The first step in the proposed approach is to identify the different tasks involved. All the tasks follow a specific sequence of execution called workflow to arrive at the results. These workflows can be represented as a directed acyclic graph (DAG) [14]. The graph nodes represent the tasks t ∈ T where T is a set of n tasks in the workflow. The edge between the nodes e ∈ E represents the tasks’ execution or the message flow between the tasks. Figure 3 shows the DAG containing 6 tasks and 6 edges. The individual tasks are represented as t_i ∈ T, and the edge between task t_i and t_j is represented as (t_i, t_j) ∈ E, which indicates that the t_j can be started after t_i is completed. It also indicates that t_i sends a message to t_j. The first task (t₀) with no incoming edge is the starting task, and a task (t₅) with no outgoing edge is called an exit task. It can be noted from Fig. 3 that document download is the first task in the workflow. The downloaded file is sent simultaneously to text extraction and image extraction. The output of text extraction is sent for text summarization and the text output of image extraction and OCR is sent to entity extraction. Once both activities are completed the last task would be to store the extracted summarized text and the entities extracted into a single record in the database.

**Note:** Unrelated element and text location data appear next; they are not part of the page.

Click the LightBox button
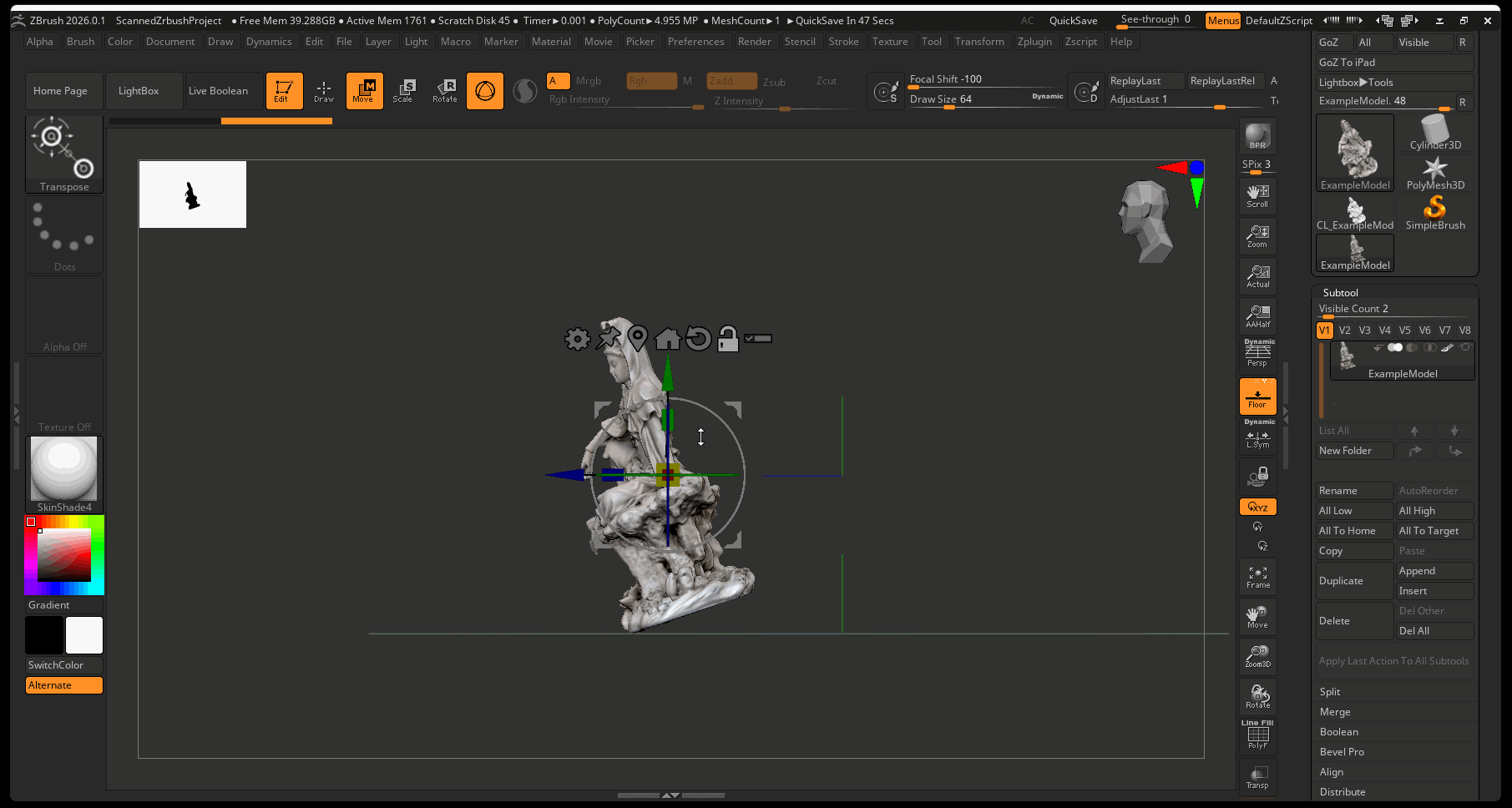Viewport: 1512px width, 808px height. pos(139,91)
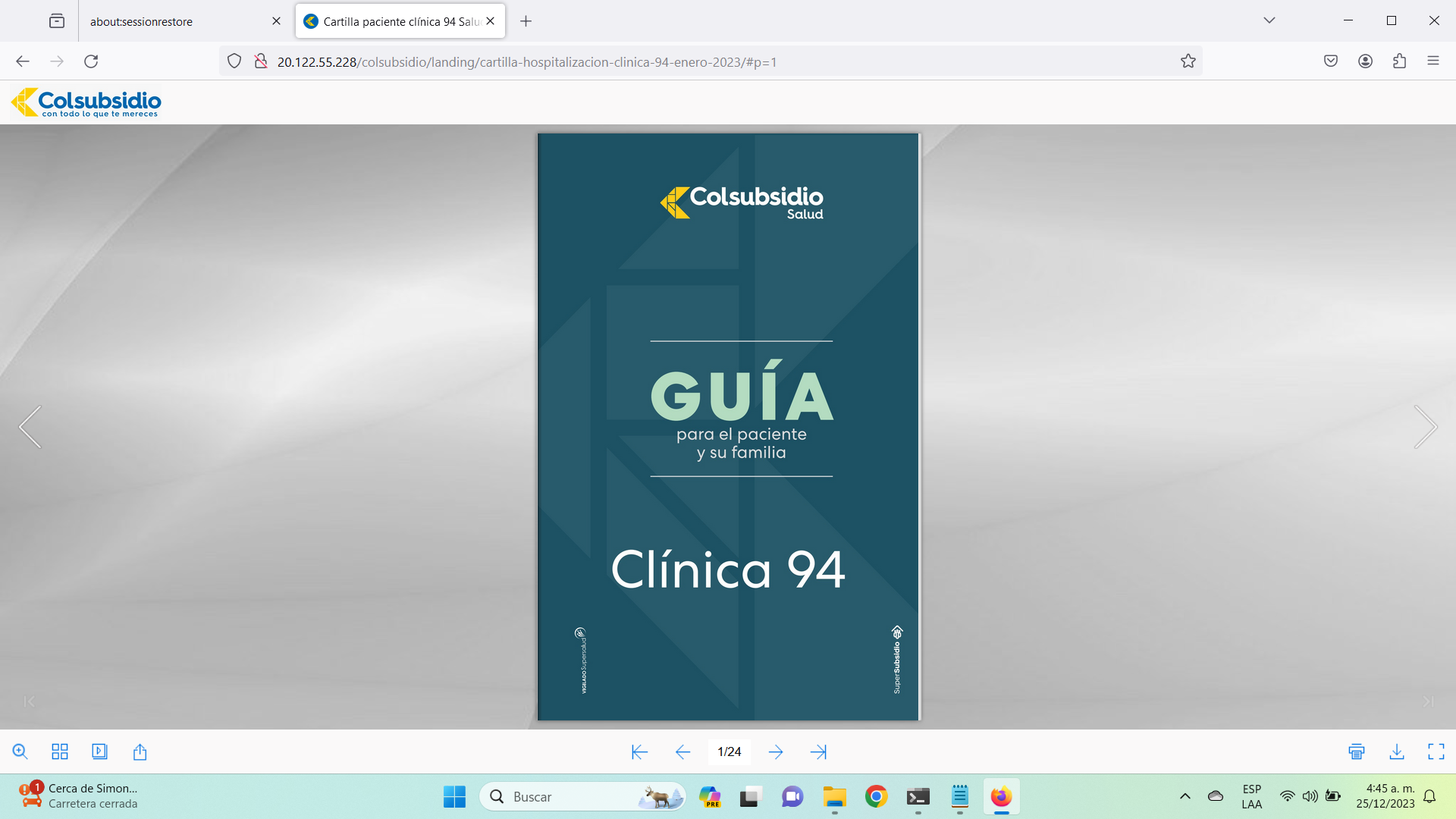
Task: Click the page number field 1/24
Action: point(729,752)
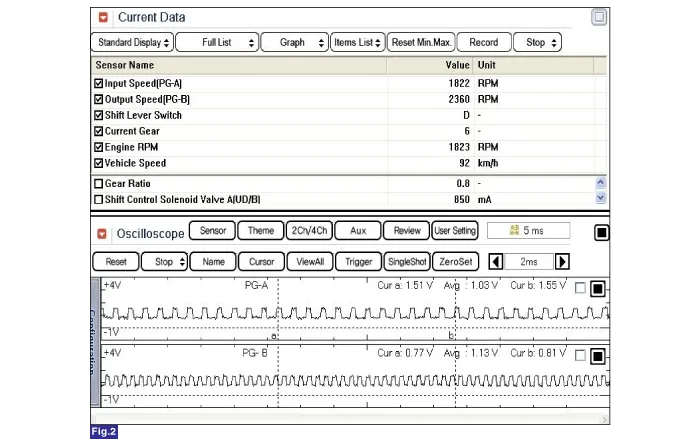Open the oscilloscope Sensor tab
The height and width of the screenshot is (442, 700).
212,231
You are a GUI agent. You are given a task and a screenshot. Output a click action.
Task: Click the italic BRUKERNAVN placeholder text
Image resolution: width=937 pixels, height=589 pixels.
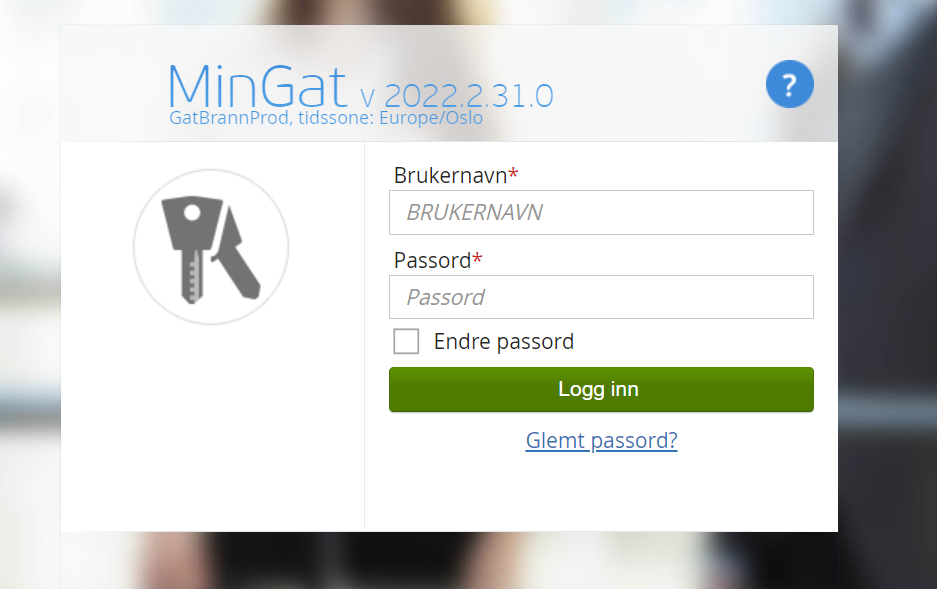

A message m_i,j ∈ M is sent between node t_i and t_j and it is associated with each edge (t_i, t_j). Here M is the set of all the messages exchanged between the nodes in the workflow. m_i,j contains a set of attributes created by the task t_i and sent to t_j for further processing. A message m_i,j comprises of {m_index, t_i, md₀, md₁, md₂,…., md_n} where m_index is a unique value created by the starting task to uniquely identify all the tasks in the complete workflow, t_i is the reference to the source task and md_{(0 to n)} include all message data attributes required to execute the task t_j. Each task t_j is associated with the PaaS queue service q_j, created to store the message m_i,j, which comes from the task t_i. Each task is associated with a compute node attribute set a_i = { a_i1, a_i2, a_i3, …., a_in} where a_ij represents the compute node properties required to execute task t_i. Table 1 shows task attributes and their values for the tasks shown in Fig. 3. The attributes include.

Table 1. Task Attributes

Full size table

1.
Avg Execution Time: Average time required to execute the task
2.
Processor Requirement: The possible values are High, Medium, and Low
3.
Memory Requirement: The possible values are High, Medium, and Low
4.
External Dependency: Jobs that wait for external dependencies like web requests or API calls.
5.
Operating System: The host operating system is required to perform the task.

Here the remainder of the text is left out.